El funeral por las víctimas de la Dana ha sido, más allá del dolor y la tragedia, una muestra de madurez colectiva. Por primera vez en mucho tiempo, España ha rendido homenaje sin recurrir al aparato confesional que durante décadas parecía inseparable de los actos públicos. Ha sido una ceremonia sobria, aconfesional, profundamente humana. Y, aunque han sobrado políticos, banderas y gestos institucionales de rigor, el tono general ha estado marcado por el respeto, la solemnidad y una sensibilidad moderna que debería hacernos sentir, al menos por un momento, orgullosos.

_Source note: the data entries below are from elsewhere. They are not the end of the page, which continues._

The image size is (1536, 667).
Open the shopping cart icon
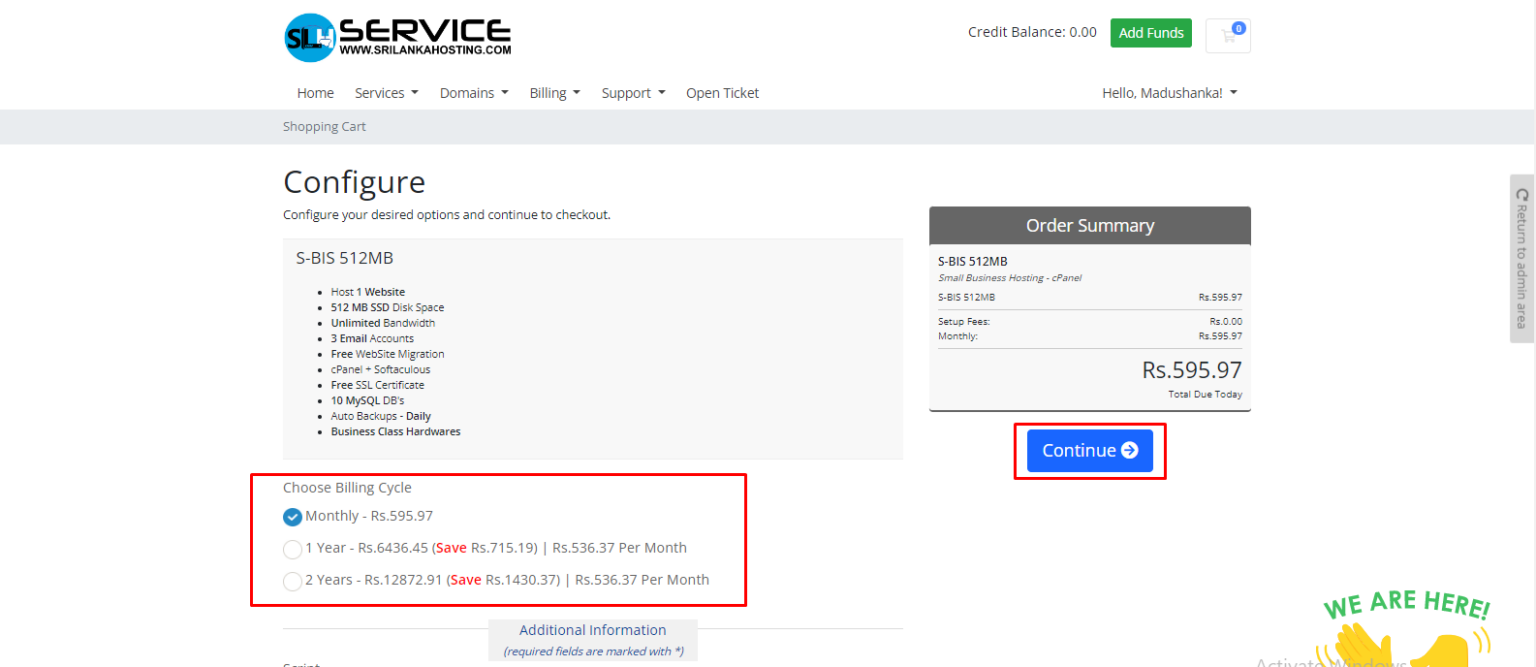coord(1227,35)
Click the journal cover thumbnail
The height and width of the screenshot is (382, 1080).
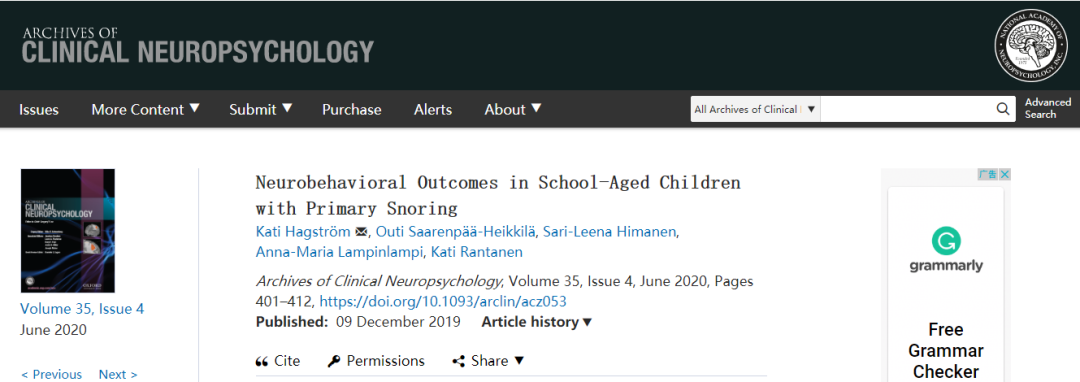click(x=68, y=231)
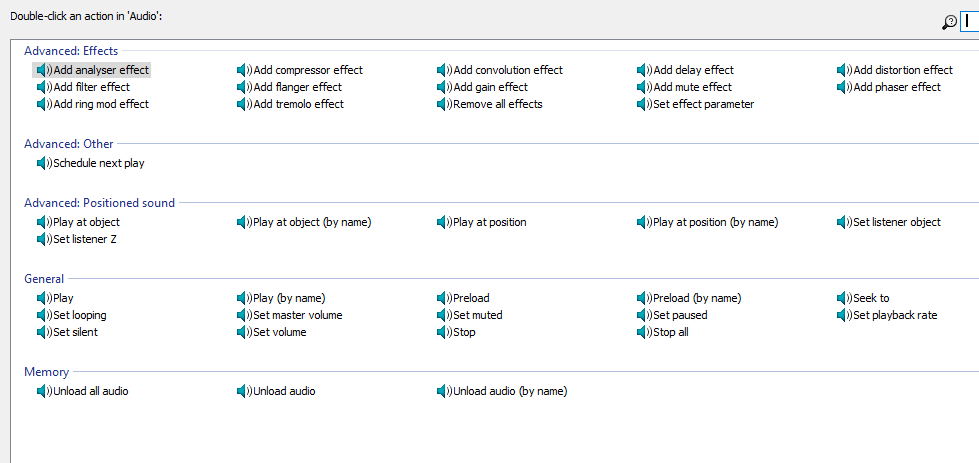This screenshot has width=979, height=463.
Task: Choose the Set effect parameter action
Action: point(696,104)
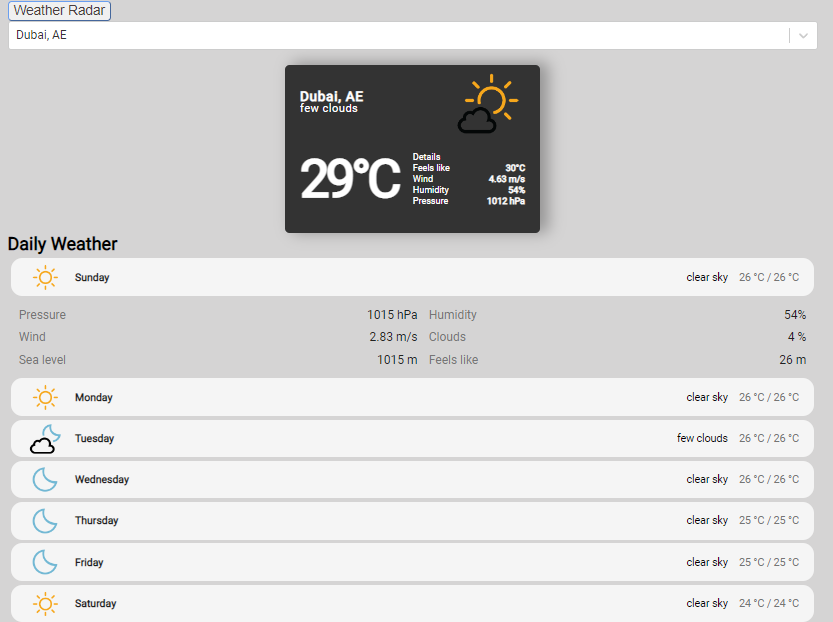Viewport: 833px width, 622px height.
Task: Click the Daily Weather section header
Action: [63, 243]
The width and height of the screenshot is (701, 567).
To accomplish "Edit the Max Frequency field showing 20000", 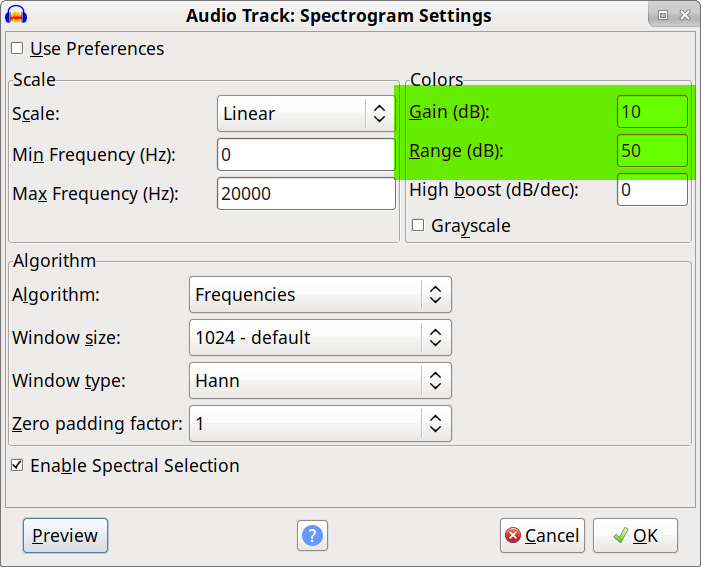I will (306, 193).
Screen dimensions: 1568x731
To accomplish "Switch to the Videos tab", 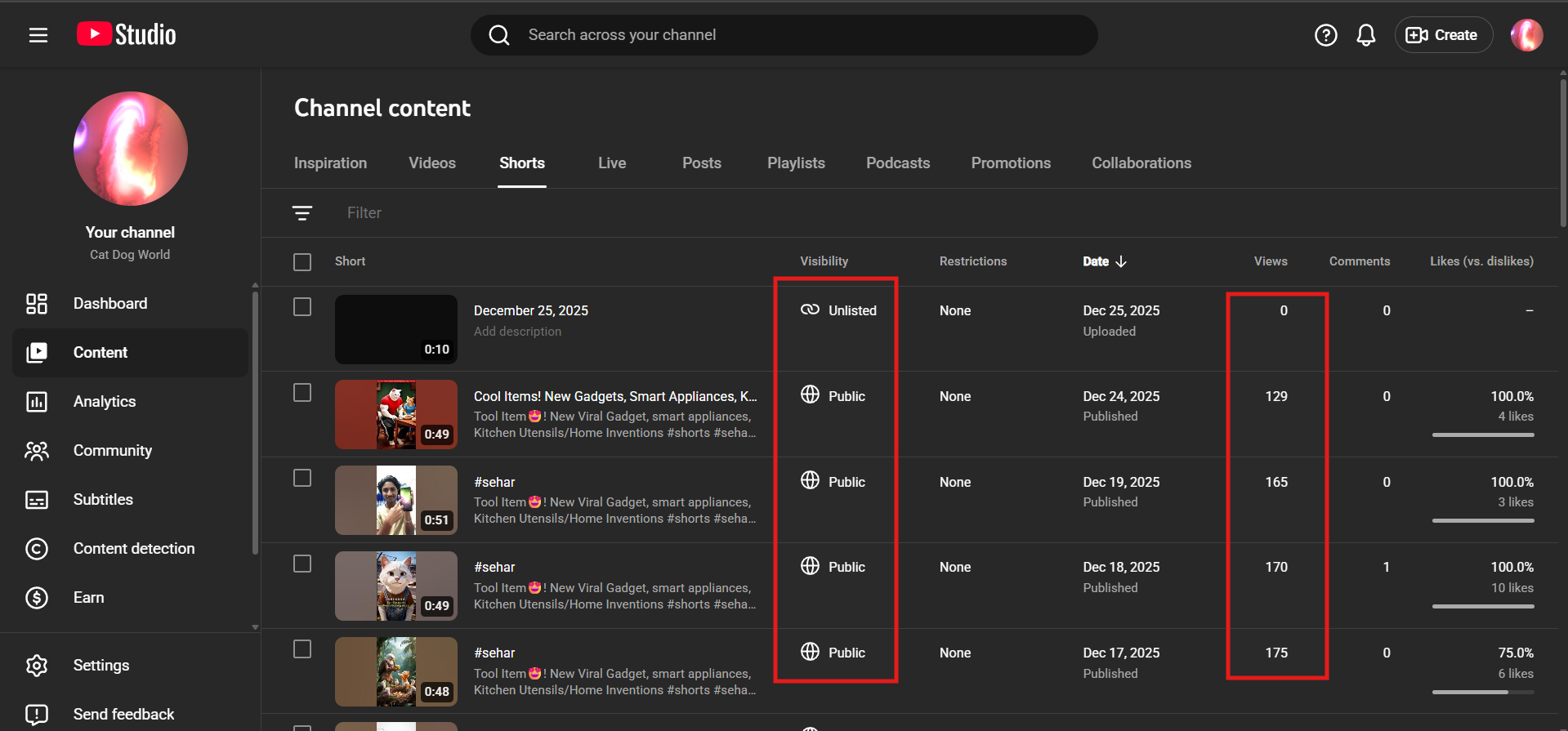I will click(x=431, y=163).
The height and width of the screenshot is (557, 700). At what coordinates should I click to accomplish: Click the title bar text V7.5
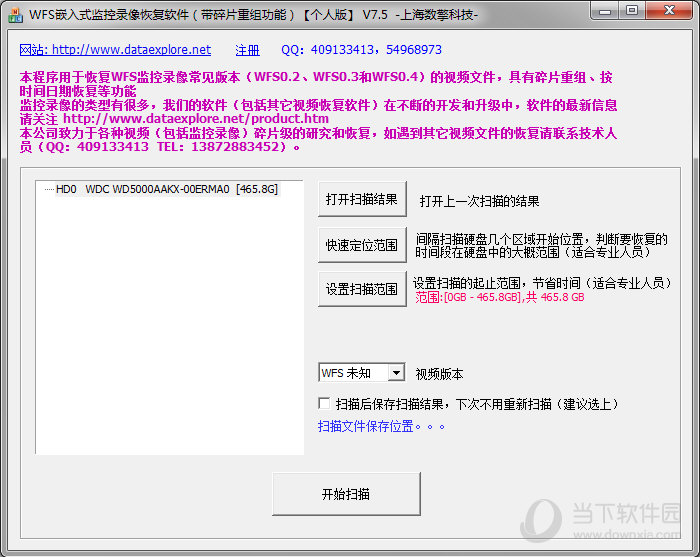(375, 15)
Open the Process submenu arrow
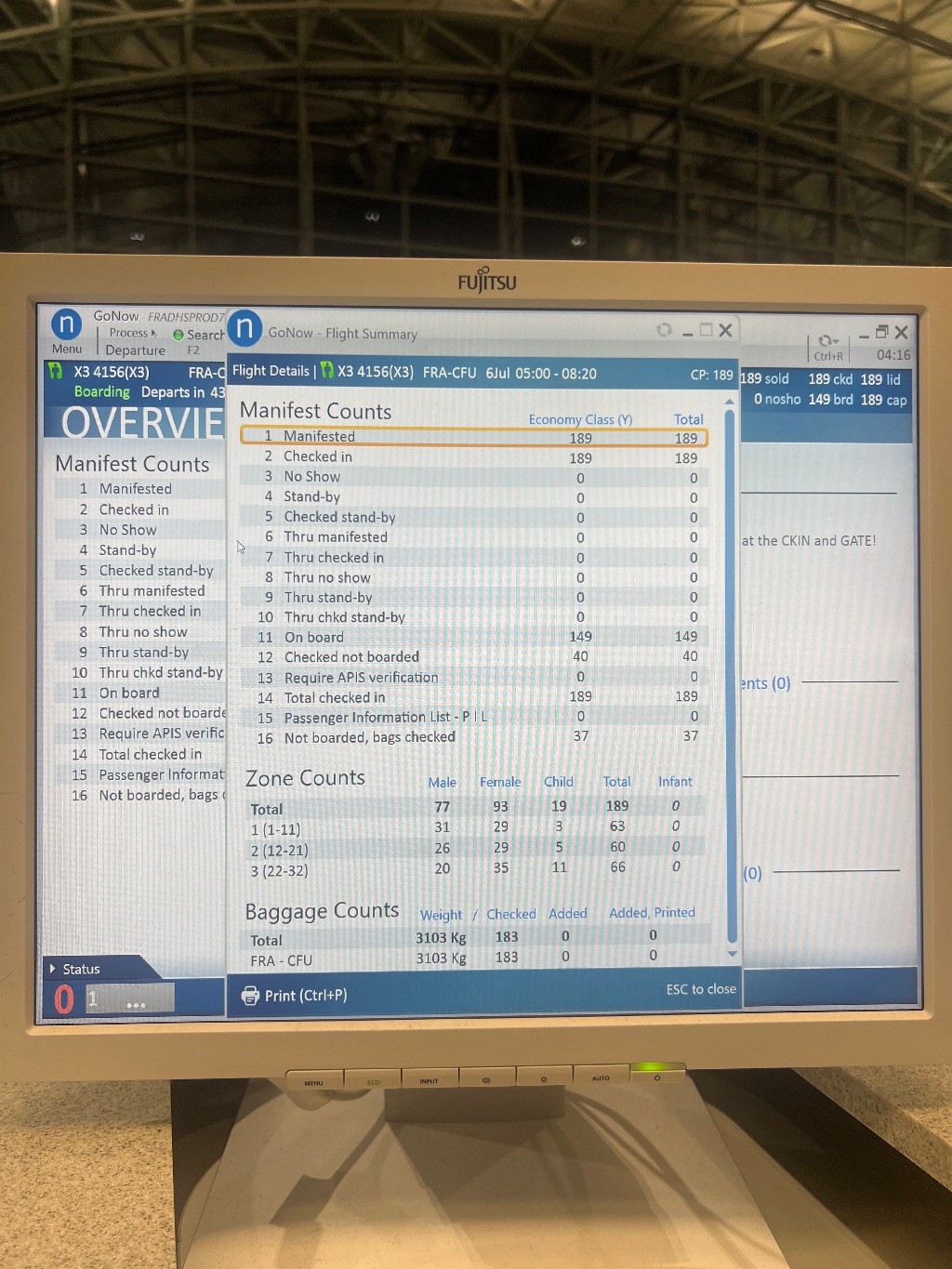 pyautogui.click(x=153, y=333)
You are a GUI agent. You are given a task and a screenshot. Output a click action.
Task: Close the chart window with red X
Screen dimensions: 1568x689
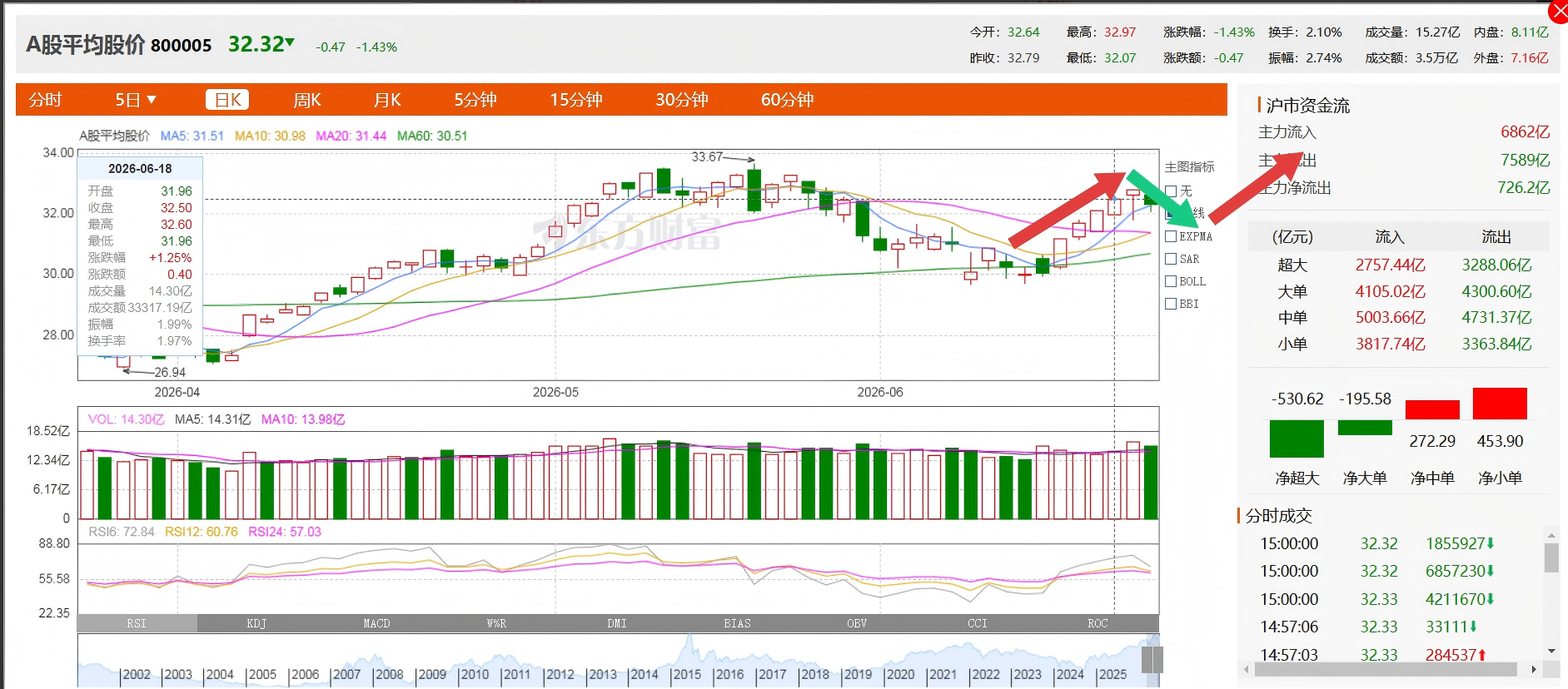click(1558, 11)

En un país donde todavía cuesta separar lo público de lo religioso, el funeral civil ha sido una afirmación silenciosa pero poderosa: la de una sociedad que se reconoce diversa, plural, madura. La emoción no necesitó símbolos divinos ni ritos heredados; bastaron las palabras de los familiares, la música, el silencio compartido. Fue el pueblo —en su conjunto— quien lloró, sin intermediarios ni discursos sagrados, porque el dolor, al fin y al cabo, no necesita dogma.
Es cierto que la presencia de las autoridades, los Reyes, los himnos y las banderas recordaron esa tentación española de convertir todo acto colectivo en representación del Estado. Pero incluso así, el tono del funeral se impuso sobre la forma. Los discursos fueron sobrios, contenidos, y los gestos de los familiares transmitieron más verdad que cualquier protocolo.
Ese es quizá el mayor símbolo de una España que avanza: una España capaz de honrar la vida y la muerte sin recurrir al pasado, una España civil, respetuosa, que entiende que la solemnidad no pertenece a ninguna ideología ni a ninguna fe. Lo que vimos no fue una ruptura, sino una evolución.
Porque, en el fondo, esto somos: un país que ha aprendido a convivir con sus diferencias, que sabe estar a la altura en los momentos más difíciles y que demuestra —sin proclamas ni banderas— que la modernidad no se declama, se ejerce.